=== Page text ===

PROJ RFC-8: Embedding resource files into libproj

Author:

Even Rouault

Contact:

even.rouault @ spatialys.com

Status:

Adopted, implemented

Implementation target:

PROJ 9.6

Last Updated:

2024-Oct-01

Summary

This RFC provides an optional way of embedding proj.db and proj.ini files directly into libproj, either using C23 #embed pre-processor directive when supported by compilers, or falling back to a CMake-based script for older compilers.

Motivation

Most common practical PROJ use critically depends on the availability of proj.db. Locating that resource files on the file system can be painful in some use cases of PROJ, that involve relocating the PROJ binary at installation time. One such case could be the PROJ embedded in Rasterio or Fiona binary wheels where PROJ_DATA must be correctly set currently. DuckDB Spatial also patches PROJ to embed proj.db in its static build. Web-assembly (WASM) use cases come also to mind as users of PROJ builds where resources are directly included in libproj. Given the existence of several out-of-tree patches to support embedding proj.db (such as https://github.com/OSGeo/PROJ/issues/2998#issuecomment-1004185741), it makes sense to have a upstream-vetted solution the community can build around, and potentially use as a point for further works.

===

__Brief A__
Answer these from the RFC on embedding resource files above:
(i) Which PROJ version is given as the implementation target?
(ii) What does the RFC fall back to for compilers that do not support the C23 #embed directive?
(iii) Which project is said to patch PROJ to embed proj.db in its static build?
__Brief B__
Extend the RFC on embedding resource files above, starting right after its final sentence.

=== Provided data ===

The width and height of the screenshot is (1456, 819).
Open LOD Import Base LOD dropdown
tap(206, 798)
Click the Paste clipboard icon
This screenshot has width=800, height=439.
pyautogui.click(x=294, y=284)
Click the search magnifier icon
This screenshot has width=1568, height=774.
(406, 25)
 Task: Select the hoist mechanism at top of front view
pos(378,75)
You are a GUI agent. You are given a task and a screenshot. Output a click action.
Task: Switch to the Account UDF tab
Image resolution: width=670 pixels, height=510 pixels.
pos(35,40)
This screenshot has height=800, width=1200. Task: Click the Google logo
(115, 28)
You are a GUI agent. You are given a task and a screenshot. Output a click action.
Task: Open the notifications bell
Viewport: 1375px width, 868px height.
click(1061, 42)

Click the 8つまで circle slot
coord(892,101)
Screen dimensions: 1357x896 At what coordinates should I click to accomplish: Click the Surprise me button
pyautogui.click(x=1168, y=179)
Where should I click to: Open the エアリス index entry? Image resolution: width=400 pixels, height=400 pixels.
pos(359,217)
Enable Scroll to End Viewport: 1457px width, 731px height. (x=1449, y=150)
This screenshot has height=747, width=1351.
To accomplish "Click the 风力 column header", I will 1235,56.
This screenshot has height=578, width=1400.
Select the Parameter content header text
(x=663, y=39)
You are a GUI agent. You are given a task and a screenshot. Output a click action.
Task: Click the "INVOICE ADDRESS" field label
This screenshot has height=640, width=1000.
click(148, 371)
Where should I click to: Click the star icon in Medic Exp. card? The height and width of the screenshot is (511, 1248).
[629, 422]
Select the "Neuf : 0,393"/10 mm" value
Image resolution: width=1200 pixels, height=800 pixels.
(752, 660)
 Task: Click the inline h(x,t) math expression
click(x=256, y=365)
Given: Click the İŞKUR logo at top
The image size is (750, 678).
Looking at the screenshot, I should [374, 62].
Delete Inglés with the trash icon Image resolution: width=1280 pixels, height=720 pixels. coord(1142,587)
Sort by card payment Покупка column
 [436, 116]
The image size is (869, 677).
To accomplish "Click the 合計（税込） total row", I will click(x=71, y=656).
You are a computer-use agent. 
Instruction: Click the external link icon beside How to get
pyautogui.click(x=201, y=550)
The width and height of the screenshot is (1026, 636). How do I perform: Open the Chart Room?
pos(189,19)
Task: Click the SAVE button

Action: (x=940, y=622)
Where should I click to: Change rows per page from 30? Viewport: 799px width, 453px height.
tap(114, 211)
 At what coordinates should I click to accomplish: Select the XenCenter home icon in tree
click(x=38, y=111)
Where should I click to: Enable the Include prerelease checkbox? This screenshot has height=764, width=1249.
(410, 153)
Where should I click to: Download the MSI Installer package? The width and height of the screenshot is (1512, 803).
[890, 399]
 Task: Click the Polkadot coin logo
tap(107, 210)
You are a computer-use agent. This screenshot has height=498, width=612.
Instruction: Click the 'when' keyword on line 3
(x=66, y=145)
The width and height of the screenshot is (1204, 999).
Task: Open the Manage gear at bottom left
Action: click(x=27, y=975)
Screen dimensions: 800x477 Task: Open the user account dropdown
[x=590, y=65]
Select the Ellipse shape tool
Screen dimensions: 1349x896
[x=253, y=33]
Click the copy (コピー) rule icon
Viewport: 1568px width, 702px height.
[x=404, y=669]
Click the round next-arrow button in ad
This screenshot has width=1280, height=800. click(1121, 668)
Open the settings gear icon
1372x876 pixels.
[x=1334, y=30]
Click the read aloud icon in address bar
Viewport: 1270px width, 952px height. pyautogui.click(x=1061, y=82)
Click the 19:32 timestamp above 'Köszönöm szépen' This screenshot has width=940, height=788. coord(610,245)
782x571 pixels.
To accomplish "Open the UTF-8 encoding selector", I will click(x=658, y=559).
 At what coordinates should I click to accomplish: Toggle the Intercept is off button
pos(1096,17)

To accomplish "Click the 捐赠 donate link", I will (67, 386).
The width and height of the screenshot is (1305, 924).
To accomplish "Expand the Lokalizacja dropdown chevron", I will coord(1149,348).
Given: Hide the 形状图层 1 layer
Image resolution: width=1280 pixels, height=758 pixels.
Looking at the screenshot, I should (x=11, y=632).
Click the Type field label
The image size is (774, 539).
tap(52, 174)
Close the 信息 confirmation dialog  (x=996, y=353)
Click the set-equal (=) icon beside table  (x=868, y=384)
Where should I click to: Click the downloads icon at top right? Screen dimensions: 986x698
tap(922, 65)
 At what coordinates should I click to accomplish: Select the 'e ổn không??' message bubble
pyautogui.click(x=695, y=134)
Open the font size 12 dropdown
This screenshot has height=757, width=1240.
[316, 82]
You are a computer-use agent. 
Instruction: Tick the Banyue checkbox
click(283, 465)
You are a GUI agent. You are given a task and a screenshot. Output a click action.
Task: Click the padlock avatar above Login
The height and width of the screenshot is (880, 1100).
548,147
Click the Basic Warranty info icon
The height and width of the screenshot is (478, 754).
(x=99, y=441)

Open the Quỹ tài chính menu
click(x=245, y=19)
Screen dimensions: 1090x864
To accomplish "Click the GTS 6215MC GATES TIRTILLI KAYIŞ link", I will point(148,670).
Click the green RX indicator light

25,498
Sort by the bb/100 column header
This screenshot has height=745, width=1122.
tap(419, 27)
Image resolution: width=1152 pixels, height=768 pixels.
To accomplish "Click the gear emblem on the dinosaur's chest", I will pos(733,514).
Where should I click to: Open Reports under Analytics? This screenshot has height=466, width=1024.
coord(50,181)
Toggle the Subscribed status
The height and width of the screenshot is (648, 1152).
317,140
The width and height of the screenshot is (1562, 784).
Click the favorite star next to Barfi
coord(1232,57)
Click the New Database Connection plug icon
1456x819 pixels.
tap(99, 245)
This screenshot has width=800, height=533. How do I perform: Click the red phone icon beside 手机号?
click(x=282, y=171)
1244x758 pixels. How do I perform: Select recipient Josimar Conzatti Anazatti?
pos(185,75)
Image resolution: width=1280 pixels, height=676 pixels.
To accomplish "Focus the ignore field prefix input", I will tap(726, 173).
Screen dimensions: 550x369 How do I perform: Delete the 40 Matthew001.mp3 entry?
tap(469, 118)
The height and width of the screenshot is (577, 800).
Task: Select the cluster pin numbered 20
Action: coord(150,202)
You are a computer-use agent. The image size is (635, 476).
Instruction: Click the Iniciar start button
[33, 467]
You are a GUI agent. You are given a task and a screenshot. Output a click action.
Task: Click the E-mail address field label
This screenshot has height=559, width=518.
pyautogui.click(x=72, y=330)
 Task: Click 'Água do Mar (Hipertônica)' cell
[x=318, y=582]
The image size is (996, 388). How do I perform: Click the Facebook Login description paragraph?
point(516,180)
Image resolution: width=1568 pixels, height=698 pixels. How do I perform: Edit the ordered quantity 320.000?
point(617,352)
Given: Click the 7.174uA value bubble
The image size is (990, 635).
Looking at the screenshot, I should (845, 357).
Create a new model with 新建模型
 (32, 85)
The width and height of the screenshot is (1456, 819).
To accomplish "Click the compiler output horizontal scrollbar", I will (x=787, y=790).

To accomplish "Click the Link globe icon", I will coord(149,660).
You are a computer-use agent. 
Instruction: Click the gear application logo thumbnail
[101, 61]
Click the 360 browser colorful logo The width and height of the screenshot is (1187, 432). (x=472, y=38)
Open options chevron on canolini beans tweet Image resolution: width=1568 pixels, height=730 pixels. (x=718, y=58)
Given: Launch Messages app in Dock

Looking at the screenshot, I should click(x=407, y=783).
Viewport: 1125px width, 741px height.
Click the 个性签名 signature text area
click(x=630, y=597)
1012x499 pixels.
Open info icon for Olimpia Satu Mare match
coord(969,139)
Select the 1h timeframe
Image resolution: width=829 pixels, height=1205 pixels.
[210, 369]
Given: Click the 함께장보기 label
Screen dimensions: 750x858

===

__Response A__
(i) PROJ 9.6
(ii) A CMake-based script
(iii) DuckDB Spatial

__Response B__
Technical solution

C23 #embed

The C23 standard includes a #embed "filename" pre-processor directive that ingests the specified filename and returns its content as tokens that can be stored in a unsigned char or char array.

Getting the content of a file into a variable is as simple as the following:

static const unsigned char proj_db[] = {
#embed "data/proj.db"
};

Support for that directive is still very new. clang 19.1 is the first compiler which has a release including it, and has an efficient implementation of it, able to embed very large files with minimum RAM and CPU usage.

The development version of GCC 15 also supports it, but in a non-optimized way for now. i.e. trying to include large files, of several tens of megabytes could cause significant compilation time, but without impact on runtime. There is expressed intent from GCC developers to improve this in the future.

Embedding PROJ's proj.db of size 9.1 MB with GCC 15dev at time of writing takes 18 seconds and 1.7 GB RAM, compared to 0.4 second and 400 MB RAM for clang 19, which is still reasonable (Generating proj.db itself from its source .sql files takes one minute on the same system).

There is no timeline for Visual Studio C/C++ at time of writing (it has been requested by users)

To be noted that currently clang 19.1 only supports #embed in .c files, not C++ ones (the C++ standard has not yet adopted this feature). So embedding resources must be done in a .c file, which is obviously not a problem since we can easily export symbols/functions from a .c file to be available by C++.

Fallback C99/C++11 mode

For non C23 capable compilers, a CMake script, derived from https://jonathanhamberg.com/post/cmake-file-embedding/ (which is MIT licensed) is used that generates a .c and .h file per file to embed. The C file consists of a const unsigned uint8_t content[] = { .... } array, which matches what a non-optimization implementation of C23 #embed typically does.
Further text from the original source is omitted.